Why Edwards admitted paternity now

Former aide about to tell all, including allegation boss wanted him to fake paternity test

By Alex Koppelman
Published January 21, 2010 9:26PM (EST)

So John Edwards finally confessed to what everyone pretty much already knew: He's the father of Quinn Hunter, the daughter of his former girlfriend Rielle Hunter. In doing so, he also implicitly admitted that even when he confessed to the affair back in 2008, he was still lying about the relationship -- he said at the time that it had ended in 2006, but Quinn Hunter was born in February of 2008.

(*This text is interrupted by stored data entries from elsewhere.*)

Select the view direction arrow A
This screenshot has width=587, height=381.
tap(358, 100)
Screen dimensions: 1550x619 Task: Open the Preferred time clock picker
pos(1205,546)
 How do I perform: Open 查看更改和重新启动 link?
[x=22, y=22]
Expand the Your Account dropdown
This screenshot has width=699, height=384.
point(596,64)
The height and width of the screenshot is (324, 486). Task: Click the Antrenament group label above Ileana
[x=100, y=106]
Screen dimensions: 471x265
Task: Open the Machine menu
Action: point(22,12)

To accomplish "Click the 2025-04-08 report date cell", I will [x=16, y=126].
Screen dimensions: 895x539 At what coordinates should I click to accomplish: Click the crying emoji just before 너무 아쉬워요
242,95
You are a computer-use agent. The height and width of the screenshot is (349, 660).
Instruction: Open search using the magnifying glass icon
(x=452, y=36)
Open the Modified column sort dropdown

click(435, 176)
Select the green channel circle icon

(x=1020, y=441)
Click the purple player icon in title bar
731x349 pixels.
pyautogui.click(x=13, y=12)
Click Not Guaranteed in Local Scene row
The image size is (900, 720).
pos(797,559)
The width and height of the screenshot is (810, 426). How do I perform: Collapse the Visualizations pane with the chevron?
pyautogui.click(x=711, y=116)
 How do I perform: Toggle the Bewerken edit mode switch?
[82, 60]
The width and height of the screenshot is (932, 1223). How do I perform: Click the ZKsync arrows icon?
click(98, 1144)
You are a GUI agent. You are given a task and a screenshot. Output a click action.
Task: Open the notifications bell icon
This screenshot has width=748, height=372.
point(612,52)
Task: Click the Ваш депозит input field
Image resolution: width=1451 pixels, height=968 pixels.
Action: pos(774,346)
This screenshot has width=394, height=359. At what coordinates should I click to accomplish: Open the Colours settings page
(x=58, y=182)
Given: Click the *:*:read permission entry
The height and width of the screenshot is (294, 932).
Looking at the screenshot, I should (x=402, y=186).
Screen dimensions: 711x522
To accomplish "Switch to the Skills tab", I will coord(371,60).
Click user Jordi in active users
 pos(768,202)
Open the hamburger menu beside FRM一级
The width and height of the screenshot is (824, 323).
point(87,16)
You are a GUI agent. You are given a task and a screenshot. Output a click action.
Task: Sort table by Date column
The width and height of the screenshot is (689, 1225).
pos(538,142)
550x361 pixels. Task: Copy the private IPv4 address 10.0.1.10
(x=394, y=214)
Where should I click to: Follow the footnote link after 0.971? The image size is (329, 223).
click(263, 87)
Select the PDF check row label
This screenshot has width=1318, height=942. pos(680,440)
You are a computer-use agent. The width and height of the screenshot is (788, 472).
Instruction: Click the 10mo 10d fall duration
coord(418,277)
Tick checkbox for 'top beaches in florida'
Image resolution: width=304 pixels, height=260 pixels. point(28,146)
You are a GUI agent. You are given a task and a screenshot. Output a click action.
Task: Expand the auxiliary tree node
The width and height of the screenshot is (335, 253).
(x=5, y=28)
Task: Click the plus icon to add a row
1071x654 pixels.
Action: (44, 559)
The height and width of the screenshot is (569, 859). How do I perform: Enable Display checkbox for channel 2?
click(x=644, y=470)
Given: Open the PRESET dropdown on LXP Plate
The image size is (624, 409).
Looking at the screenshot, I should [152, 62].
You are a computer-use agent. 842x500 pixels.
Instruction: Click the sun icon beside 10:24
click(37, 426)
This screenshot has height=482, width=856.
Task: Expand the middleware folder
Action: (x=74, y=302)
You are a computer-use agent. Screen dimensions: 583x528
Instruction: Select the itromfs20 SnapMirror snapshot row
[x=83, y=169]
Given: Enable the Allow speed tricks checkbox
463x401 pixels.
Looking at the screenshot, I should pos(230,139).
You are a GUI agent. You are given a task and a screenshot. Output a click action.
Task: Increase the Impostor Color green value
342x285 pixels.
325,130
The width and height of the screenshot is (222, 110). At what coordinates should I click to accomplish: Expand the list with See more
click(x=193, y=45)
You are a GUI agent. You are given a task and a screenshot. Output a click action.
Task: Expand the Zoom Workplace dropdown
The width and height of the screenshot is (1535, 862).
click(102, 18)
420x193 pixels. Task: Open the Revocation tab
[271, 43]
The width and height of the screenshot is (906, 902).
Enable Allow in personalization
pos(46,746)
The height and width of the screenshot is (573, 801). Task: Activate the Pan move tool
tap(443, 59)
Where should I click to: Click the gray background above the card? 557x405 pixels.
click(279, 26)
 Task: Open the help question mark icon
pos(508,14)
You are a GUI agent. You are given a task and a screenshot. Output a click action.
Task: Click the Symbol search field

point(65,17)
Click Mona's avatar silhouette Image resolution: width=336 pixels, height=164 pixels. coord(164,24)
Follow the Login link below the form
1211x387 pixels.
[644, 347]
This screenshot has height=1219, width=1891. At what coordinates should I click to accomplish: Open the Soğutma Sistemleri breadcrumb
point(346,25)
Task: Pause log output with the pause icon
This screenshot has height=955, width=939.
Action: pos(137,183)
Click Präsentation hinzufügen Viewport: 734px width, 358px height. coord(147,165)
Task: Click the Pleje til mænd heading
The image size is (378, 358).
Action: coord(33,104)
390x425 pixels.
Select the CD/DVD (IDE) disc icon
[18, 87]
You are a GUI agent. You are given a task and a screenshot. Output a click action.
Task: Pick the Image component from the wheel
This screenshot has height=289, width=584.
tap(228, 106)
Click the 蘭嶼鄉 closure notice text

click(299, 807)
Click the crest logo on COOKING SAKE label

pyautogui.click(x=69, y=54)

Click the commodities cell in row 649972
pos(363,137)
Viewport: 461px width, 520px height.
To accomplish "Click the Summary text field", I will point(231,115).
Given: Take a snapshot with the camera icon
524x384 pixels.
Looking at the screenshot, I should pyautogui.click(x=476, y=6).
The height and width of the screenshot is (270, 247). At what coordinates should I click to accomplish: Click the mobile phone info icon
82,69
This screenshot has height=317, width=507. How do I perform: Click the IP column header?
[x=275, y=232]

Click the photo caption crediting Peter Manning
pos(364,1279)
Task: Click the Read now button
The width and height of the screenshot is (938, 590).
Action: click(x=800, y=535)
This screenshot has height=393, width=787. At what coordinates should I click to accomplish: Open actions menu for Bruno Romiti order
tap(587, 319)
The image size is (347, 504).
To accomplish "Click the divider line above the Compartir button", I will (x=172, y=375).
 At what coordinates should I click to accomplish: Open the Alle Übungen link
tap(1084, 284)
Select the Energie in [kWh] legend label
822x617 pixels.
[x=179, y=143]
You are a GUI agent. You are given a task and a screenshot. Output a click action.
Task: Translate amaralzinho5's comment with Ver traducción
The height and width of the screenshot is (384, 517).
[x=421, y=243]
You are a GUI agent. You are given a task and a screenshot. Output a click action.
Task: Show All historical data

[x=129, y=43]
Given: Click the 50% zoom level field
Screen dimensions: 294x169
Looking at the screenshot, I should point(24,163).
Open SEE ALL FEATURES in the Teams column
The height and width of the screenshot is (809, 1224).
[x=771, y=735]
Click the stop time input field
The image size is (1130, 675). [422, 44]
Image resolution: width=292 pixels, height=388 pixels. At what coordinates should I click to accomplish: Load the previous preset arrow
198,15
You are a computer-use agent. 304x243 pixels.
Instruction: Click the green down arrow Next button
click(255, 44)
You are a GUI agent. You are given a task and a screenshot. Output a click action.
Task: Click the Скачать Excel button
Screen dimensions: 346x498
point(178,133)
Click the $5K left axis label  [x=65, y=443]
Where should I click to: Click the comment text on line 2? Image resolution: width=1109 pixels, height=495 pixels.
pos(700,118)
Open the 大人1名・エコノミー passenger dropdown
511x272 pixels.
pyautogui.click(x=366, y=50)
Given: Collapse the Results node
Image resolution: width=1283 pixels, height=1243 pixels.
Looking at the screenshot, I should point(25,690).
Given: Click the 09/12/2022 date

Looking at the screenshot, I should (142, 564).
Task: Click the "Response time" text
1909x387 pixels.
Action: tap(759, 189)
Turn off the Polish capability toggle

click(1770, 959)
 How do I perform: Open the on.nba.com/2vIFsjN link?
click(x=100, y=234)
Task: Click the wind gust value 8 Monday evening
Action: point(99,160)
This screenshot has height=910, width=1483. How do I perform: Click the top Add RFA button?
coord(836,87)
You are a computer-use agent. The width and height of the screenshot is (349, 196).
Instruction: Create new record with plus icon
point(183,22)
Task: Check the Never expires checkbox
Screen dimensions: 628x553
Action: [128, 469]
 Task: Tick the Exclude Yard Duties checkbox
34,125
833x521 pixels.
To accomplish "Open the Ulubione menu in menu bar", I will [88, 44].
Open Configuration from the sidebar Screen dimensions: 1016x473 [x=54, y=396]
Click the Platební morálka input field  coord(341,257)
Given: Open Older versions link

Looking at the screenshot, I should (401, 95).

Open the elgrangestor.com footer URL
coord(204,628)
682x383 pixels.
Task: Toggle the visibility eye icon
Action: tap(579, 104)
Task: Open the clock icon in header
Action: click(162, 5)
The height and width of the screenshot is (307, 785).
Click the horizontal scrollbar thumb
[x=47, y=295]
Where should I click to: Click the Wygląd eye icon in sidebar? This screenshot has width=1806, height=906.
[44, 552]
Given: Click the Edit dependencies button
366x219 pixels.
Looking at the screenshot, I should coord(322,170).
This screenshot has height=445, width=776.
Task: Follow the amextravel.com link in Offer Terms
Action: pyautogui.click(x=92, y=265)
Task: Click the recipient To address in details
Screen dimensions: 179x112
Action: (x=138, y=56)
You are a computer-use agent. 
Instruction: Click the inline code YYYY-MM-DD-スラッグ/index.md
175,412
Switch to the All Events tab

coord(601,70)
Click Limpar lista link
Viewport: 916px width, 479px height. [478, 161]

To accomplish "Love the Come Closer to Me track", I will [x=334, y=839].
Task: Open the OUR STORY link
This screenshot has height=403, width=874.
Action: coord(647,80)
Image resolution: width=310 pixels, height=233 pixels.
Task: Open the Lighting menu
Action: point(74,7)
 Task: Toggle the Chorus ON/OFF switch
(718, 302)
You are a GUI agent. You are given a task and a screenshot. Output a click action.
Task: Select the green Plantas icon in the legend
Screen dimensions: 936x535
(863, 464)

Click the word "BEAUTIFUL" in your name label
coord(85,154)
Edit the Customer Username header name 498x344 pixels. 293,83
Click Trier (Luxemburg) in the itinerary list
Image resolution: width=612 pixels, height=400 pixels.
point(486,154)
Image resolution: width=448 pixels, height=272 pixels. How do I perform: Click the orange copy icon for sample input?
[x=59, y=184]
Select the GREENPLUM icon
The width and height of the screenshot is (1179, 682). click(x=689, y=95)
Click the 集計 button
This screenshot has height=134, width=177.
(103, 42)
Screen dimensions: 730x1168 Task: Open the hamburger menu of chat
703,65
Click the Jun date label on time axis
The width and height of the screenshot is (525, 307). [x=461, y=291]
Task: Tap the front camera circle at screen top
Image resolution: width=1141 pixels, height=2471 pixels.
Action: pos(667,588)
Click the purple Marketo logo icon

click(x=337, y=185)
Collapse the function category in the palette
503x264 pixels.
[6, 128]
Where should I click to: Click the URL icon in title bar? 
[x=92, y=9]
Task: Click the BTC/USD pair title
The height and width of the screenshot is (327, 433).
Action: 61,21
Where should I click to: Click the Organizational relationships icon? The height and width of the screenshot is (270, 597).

Why admit it now? Why not just keep clinging to the fiction, secure in the knowledge that no one believed him anyway? Well, a spokesman told Politico it was because, "There was just a lot of stuff that needed to be figured out. There were a lot of kids to talk to, which is not an easy thing ... The whole question of the child support agreement — that was what triggered this particular timing. That was the last piece."

It's certainly possible that's true. But there appears to be a much likelier explanation: Edwards' former aide Andrew Young, the one who initially claimed Quinn Hunter was his child in an attempt to shield his boss, has a tell-all book coming out soon. And one week from Friday, Young's interview with ABC News' "20/20" was scheduled to air.

During that interview, Young was apparently going to air some rather explosive accusations: For one thing, Young said, Edwards told him to "Get a doctor to fake the DNA results." For another, according to Young, "He asked me .... to steal a diaper from the baby so he could secretly do a DNA test to find out if this [was] indeed his child."

Classy!

But wait, it's all OK: Because today Edwards arrived in Haiti to help with relief efforts. Surely the timing had nothing to do with his finally admitting paternity, right?

Yeah, right. The truly sad thing here is that he doesn't appear to realize how transparent stunts like this are, and how they only further suggest his anti-poverty efforts have always been less about sincerely held belief than about John Edwards.


Alex Koppelman

Alex Koppelman is a staff writer for Salon.